Task to complete: Reproduce the lines of the records from the one containing "You are a computer-use agent. Image" through the end of the records, both included, leaving out the pictures.

Entries provided:

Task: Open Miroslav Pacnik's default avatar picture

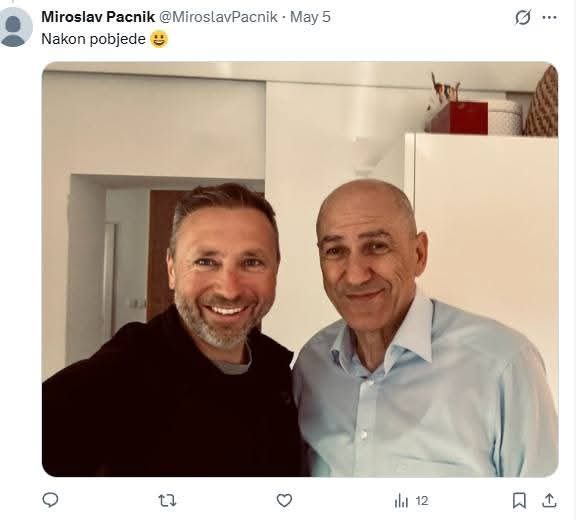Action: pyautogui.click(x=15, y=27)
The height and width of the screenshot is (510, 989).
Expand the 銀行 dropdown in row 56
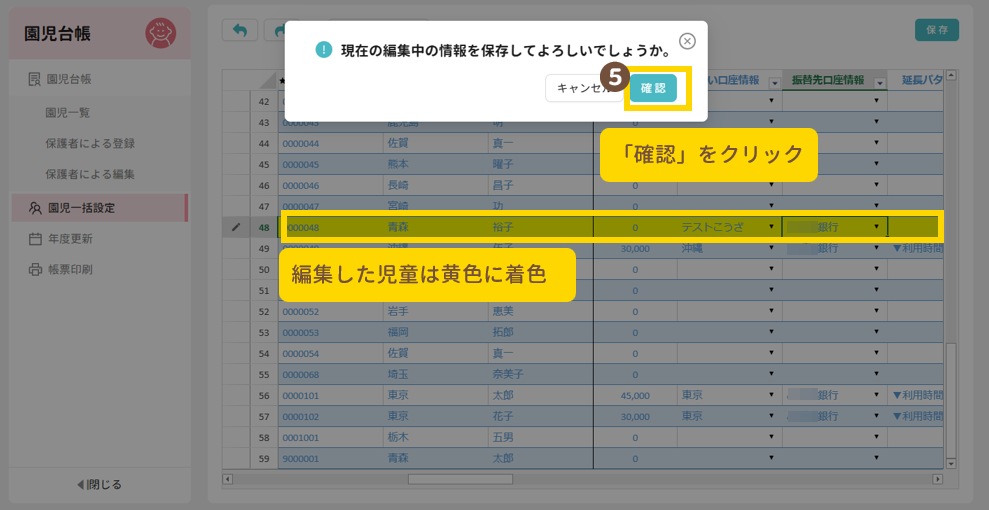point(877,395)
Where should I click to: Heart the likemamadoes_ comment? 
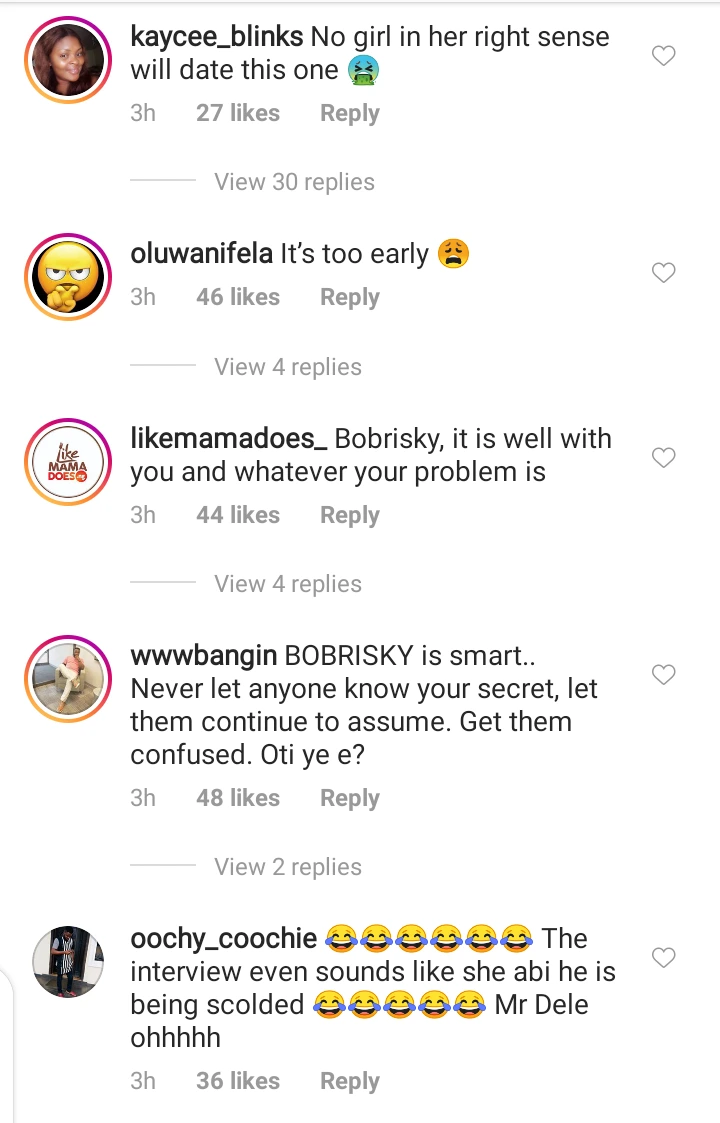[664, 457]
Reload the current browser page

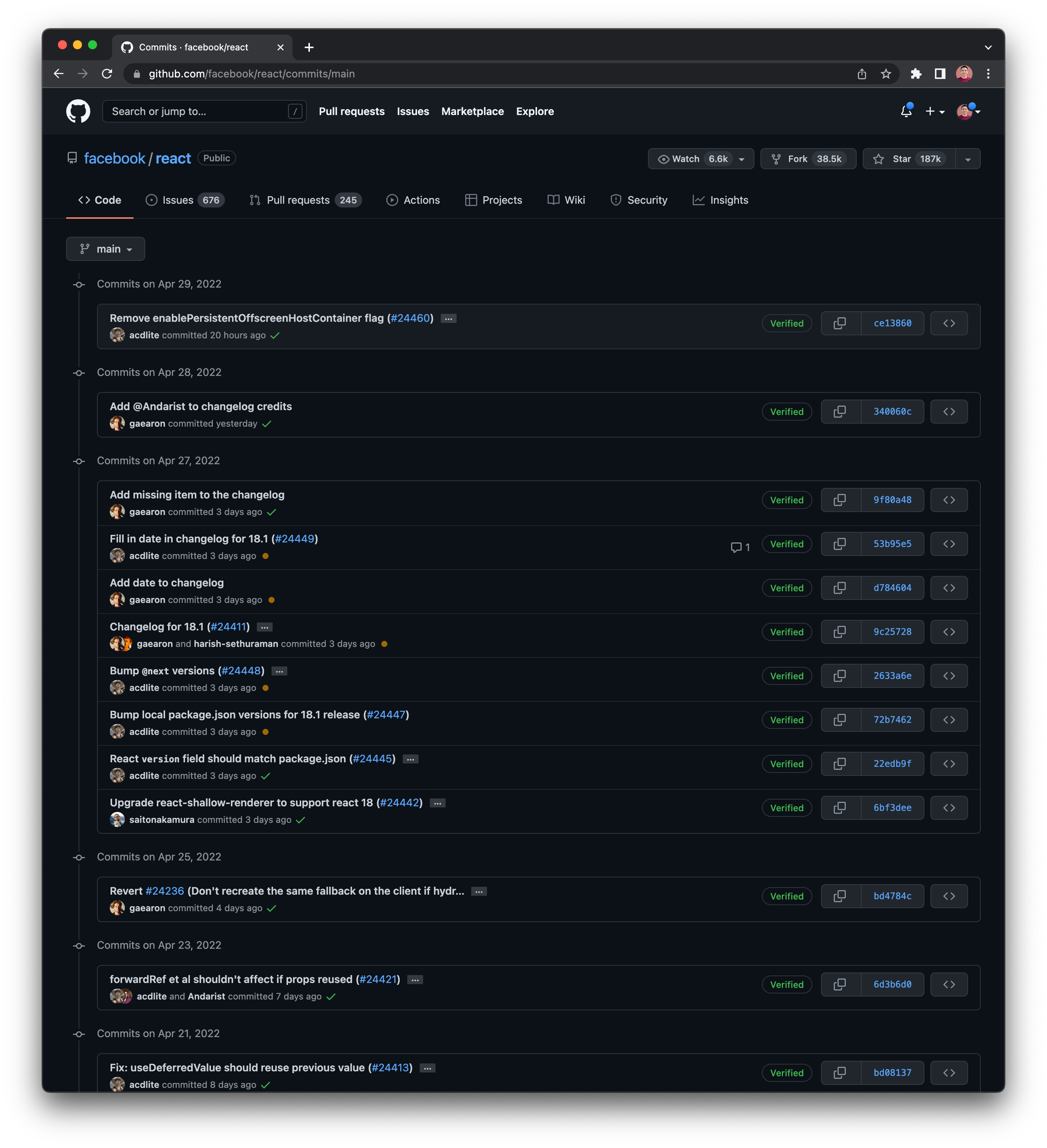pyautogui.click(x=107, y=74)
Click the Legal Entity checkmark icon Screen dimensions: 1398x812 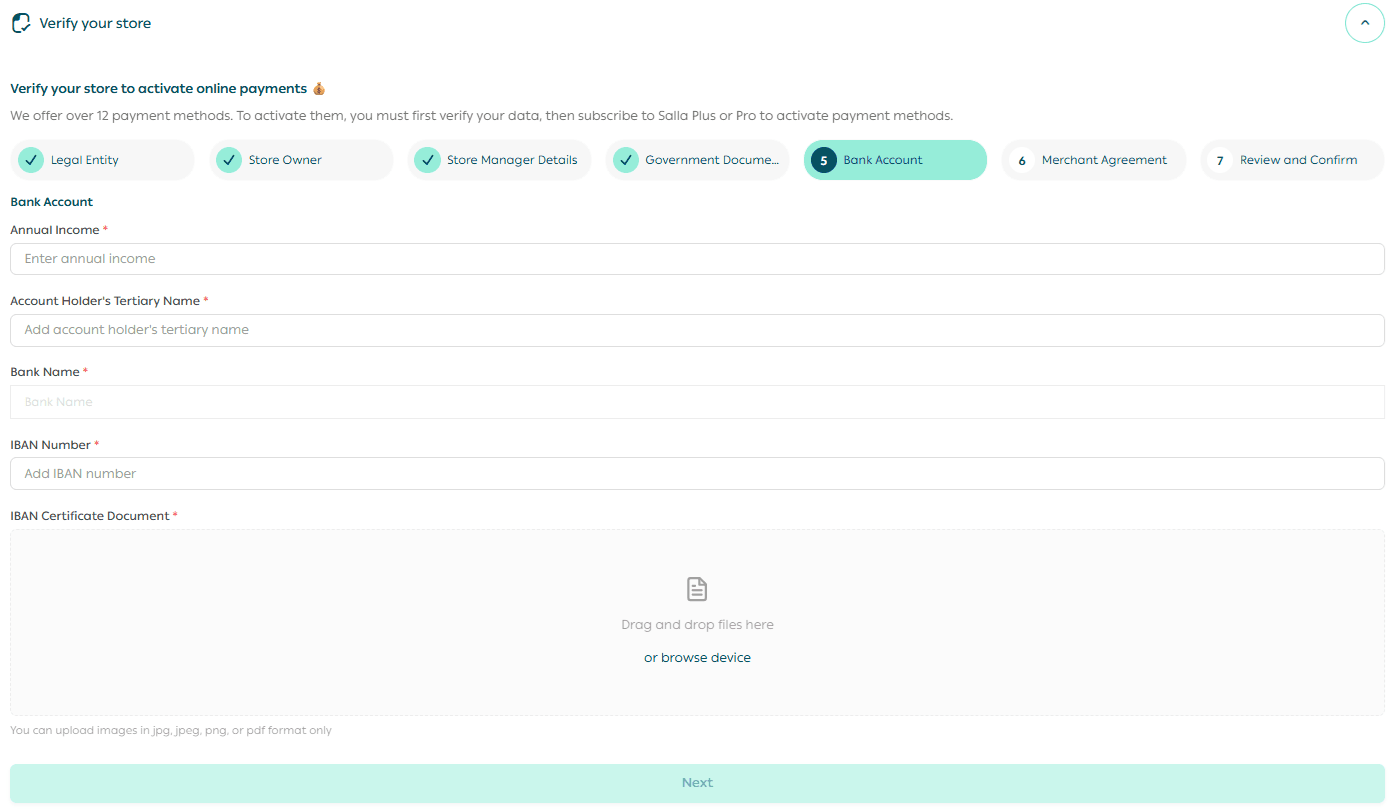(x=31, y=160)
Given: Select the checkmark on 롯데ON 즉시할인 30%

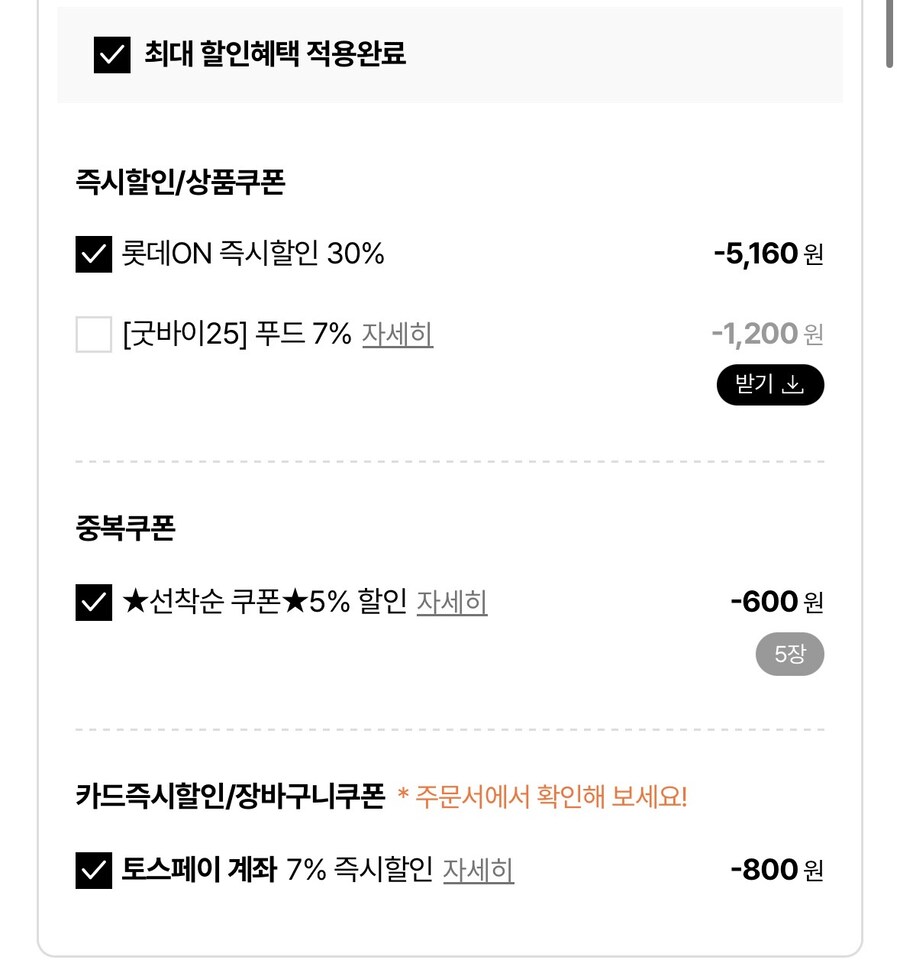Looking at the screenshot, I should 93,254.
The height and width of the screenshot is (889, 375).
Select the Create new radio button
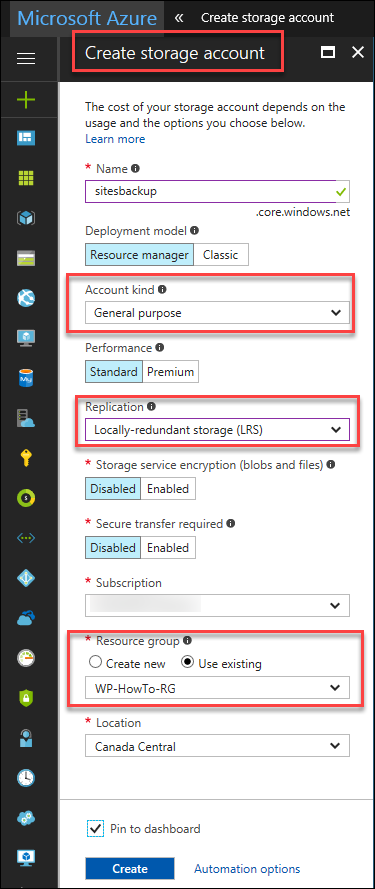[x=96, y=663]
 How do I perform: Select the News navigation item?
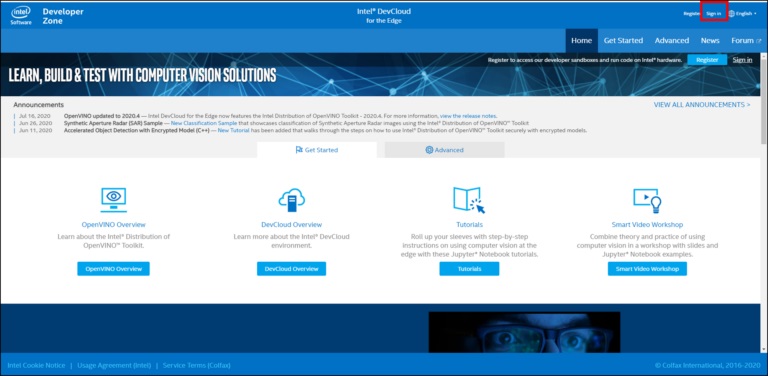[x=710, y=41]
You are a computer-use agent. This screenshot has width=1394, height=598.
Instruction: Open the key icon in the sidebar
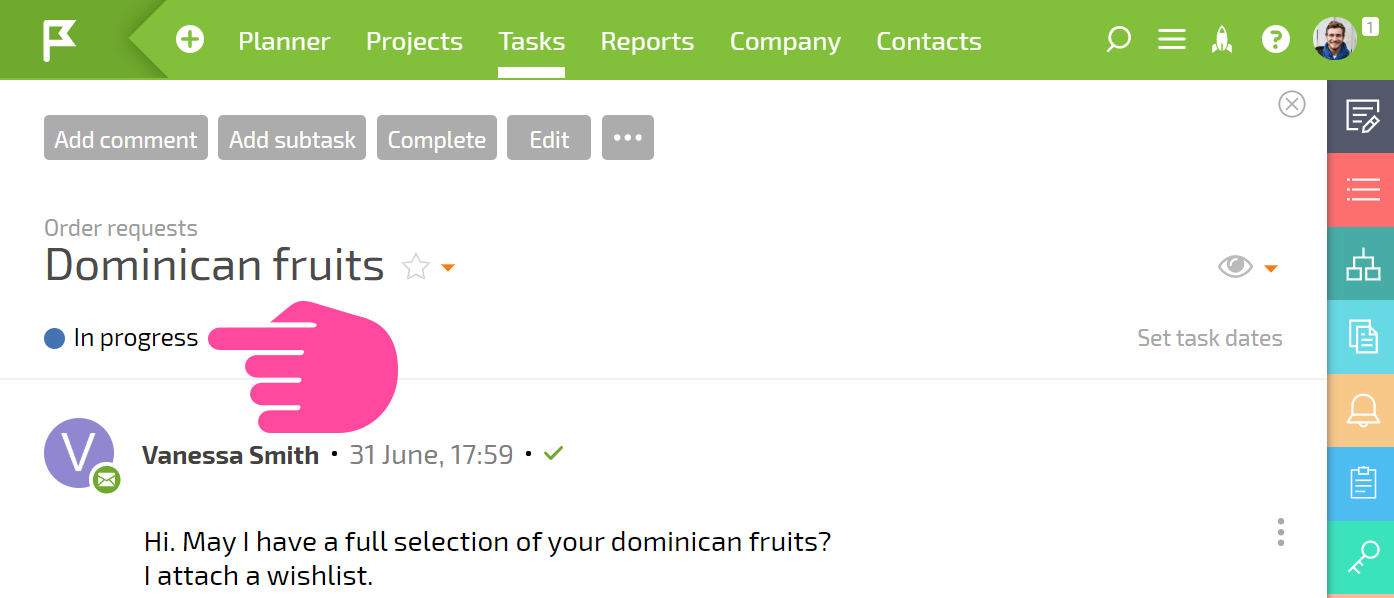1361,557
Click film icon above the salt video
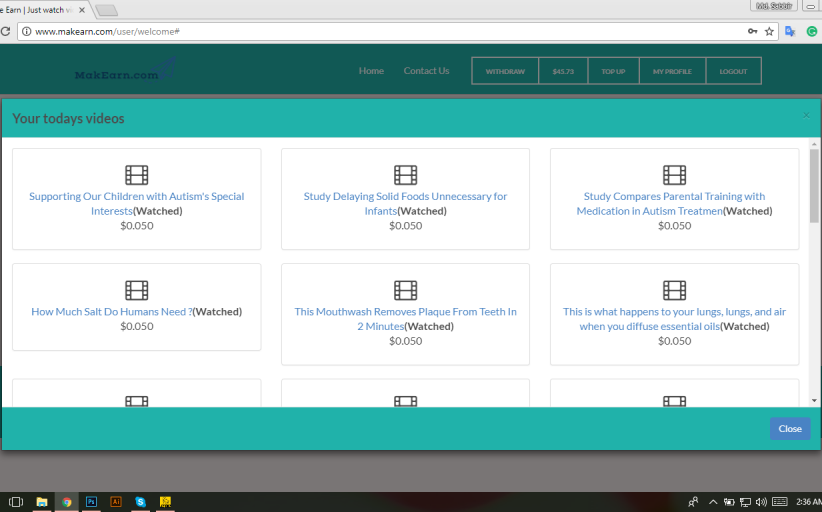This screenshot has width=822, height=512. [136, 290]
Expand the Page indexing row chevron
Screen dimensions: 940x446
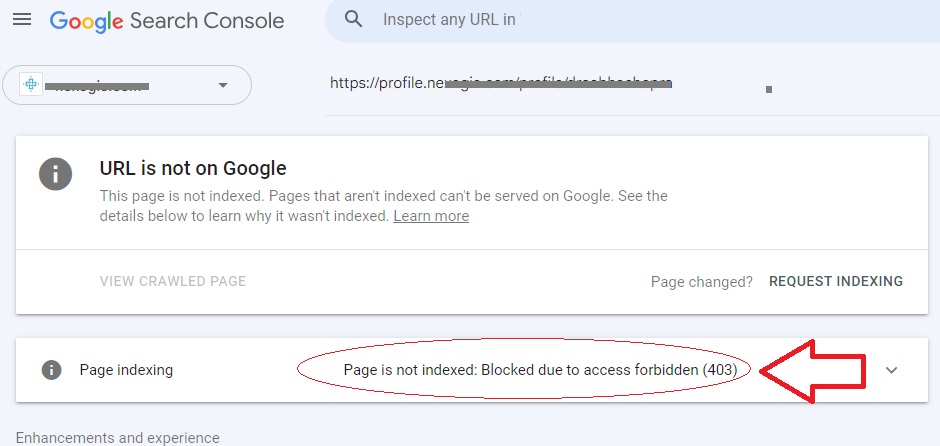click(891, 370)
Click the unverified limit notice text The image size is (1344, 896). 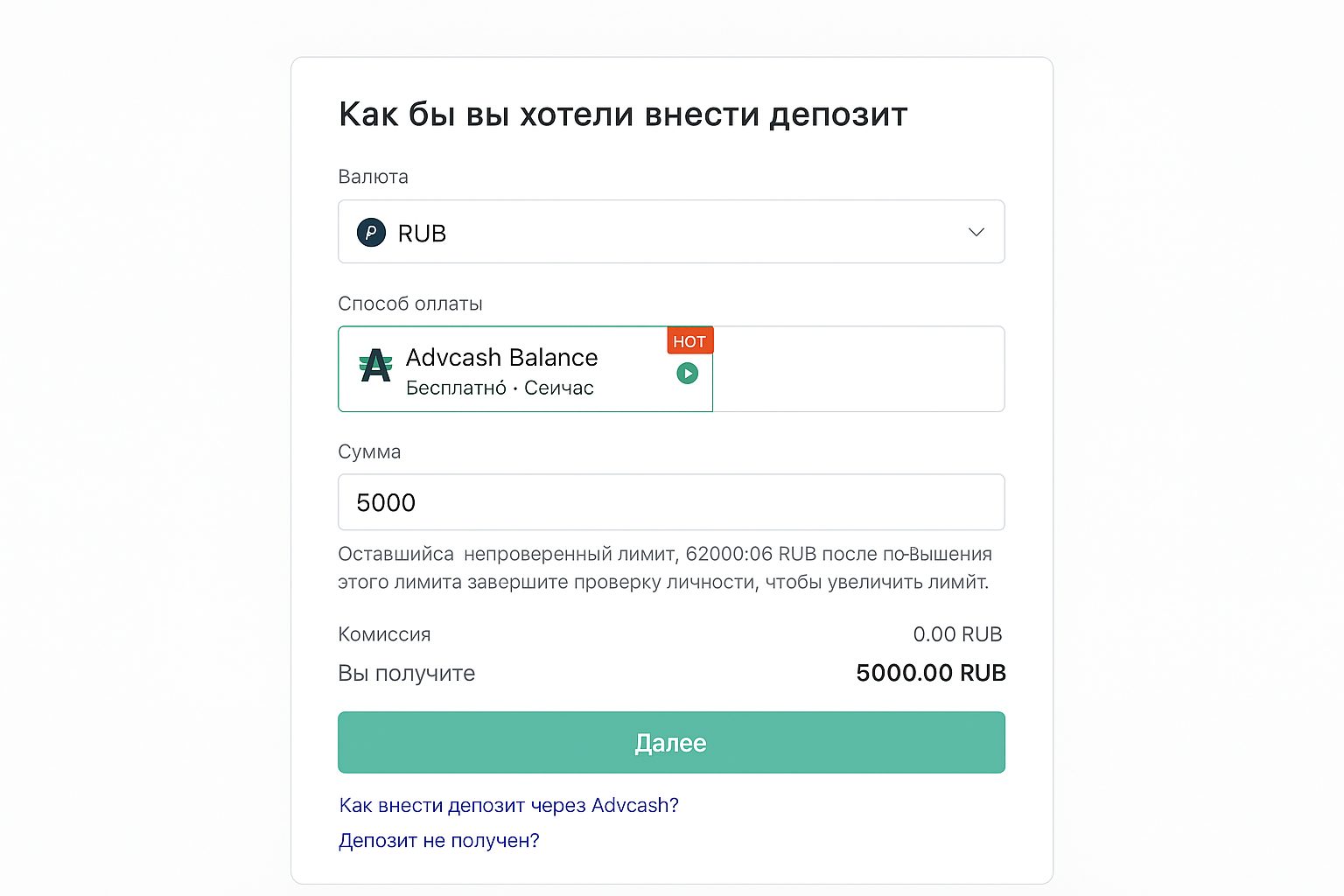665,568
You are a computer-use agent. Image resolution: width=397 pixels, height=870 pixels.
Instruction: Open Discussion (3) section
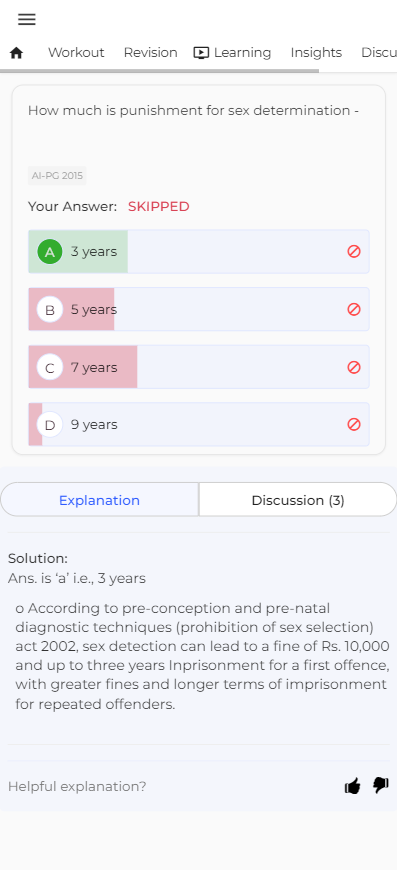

Exercise solution:
You are a computer-use agent. Image resolution: width=397 pixels, height=870 pixels.
Instruction: Open Discussion (3) section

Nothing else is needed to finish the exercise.